Приехав по адресу, который нам дали Стоуны, мы с Йоном оказались около закрытого в это время суток ночного клуба. При свете дня он казался неказистым и даже отталкивающим, но на каком-то подсознательном уровне я догадывалась, что с приходом ночи все меняется, и, когда наглухо закрытые стеклянные двери, задернутые решетками, распахиваются во всю ширь, а вывеска над входом наполняется светом и красками, это место совершенно преображается. У входа висела камера — Йон, подергав решетки, хмуро помахал в нее, и это действительно сработало, потому что спустя всего несколько секунд изнутри донесся лязгающий звук открываемых замков, а затем за решеткой показалось чье-то лицо в блокирующей запахи маске. Нам не понадобилось даже представляться, потому что, кажется, здесь знали о том, что мы придем, и охранник сразу, без лишних вопросов, отпер металлическую ограду, впуская нас внутрь.

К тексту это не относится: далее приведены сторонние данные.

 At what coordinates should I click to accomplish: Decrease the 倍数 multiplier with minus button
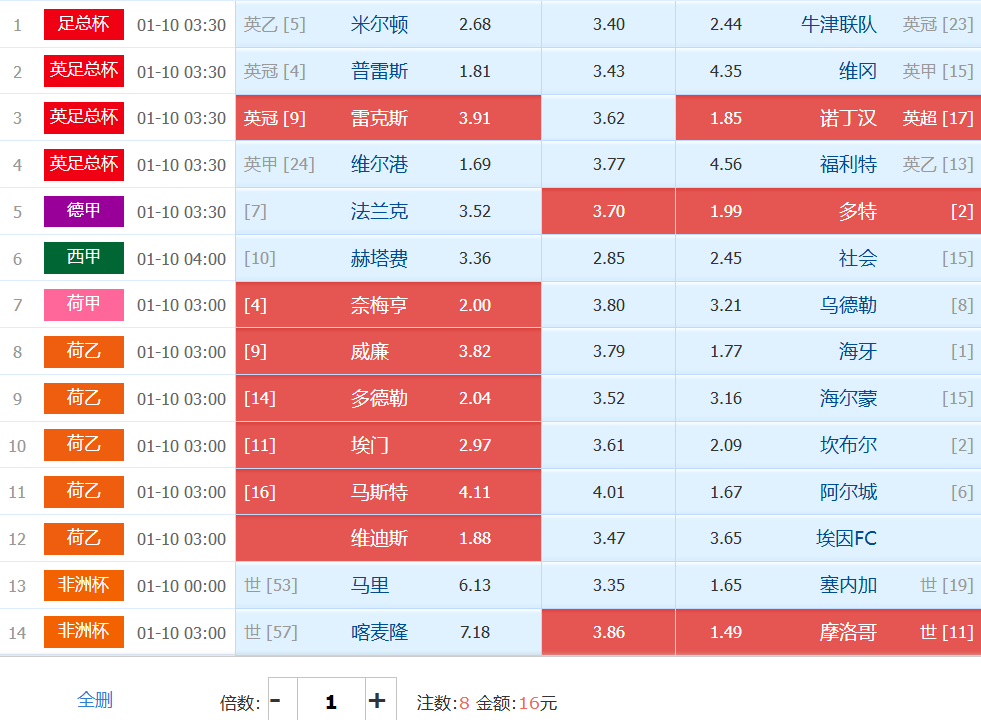point(276,701)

В клубе, как и можно было предположить, было темно, пусто и тихо, но даже запах хлорки в полной мере не справлялся с въевшимися в предметы мебели и особенно в сцену ароматами. Мне достаточно было одного взгляда на сверкающий металлический шест посреди одной из них, чтобы сразу понять, где мы очутились, и призрачный след чужих феромонов лишь подтверждал мою догадку.

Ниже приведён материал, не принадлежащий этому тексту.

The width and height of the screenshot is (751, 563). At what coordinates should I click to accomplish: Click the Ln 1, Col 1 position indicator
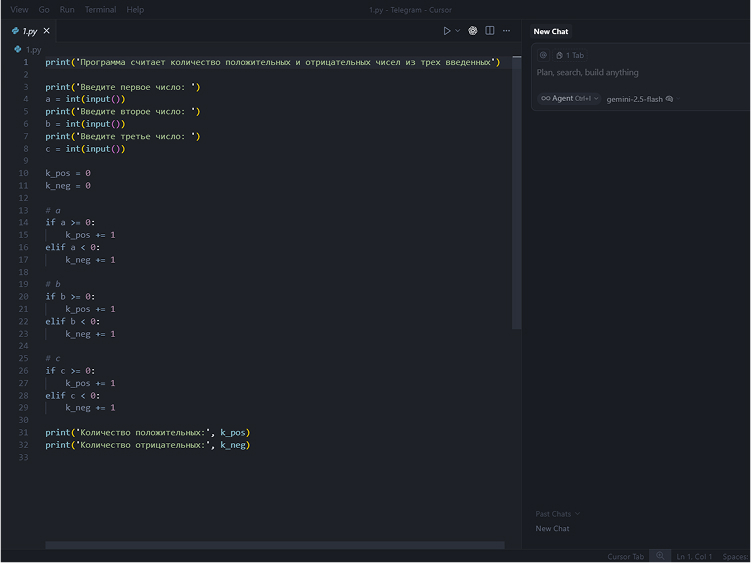click(x=695, y=556)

Стриптиз-клубы для бестий отличались от подобных заведений для людей. Если вторые делали главный акцент на том, как танцовщицы раздевались под музыку, то вот первые на несколько ином аспекте шоу. Сама я никогда в таких не была, но читала и слышала достаточно, чтобы иметь представление о том, что тут происходило по ночам. Омега могла танцевать полностью одетой, лишь иногда обнажая ту или иную часть тела, ведь зрители приходили сюда совсем за ним. Важен был запах, это был в первую очередь его танец, а тело лишь следовало за ним, добавляя в общий образ визуальную составляющую. Сперва танец начинался с легких кокетливых ноток, выдающих заинтересованность и изображающих легкий флирт, затем аромат нарастал, становился гуще и слаще, как если бы источающая его танцовщица все сильнее возбуждалась прямо на сцене. И в кульминации всего номера запах становился настолько сильным и ярким, словно танцовщица прямо на сцене испытывала бурный оргазм. В дешевых заведениях, как говорили, все это сопровождалось очень похабными движениями, в том числе и на шесте, и многие зрители совершенно не стеснялись удовлетворять себя прямо перед сценой, что нередко приводило к гормональными взрывам и последующим кровавым дракам между посетителями клуба. В более дорогих считалось хорошим тоном, если внешне танцовщица вела себя максимально скромно и намекала на происходящее лишь отдаленно, отдавая главенствующую роль своему запаху, а не телу. Высшим мастерством в танце запаха считалась полная неподвижность исполнительницы, когда ни выражением лица, ни движением она не давала понять, что чувствует, и ее феромоны говорили за нее. Танцовщиц такого уровня даже приглашали выступать на закрытых арт-перфомансах, и это считалось своего рода частью современного искусства. Однако сомневаюсь, что у Стоунов работали артисты подобного ранга.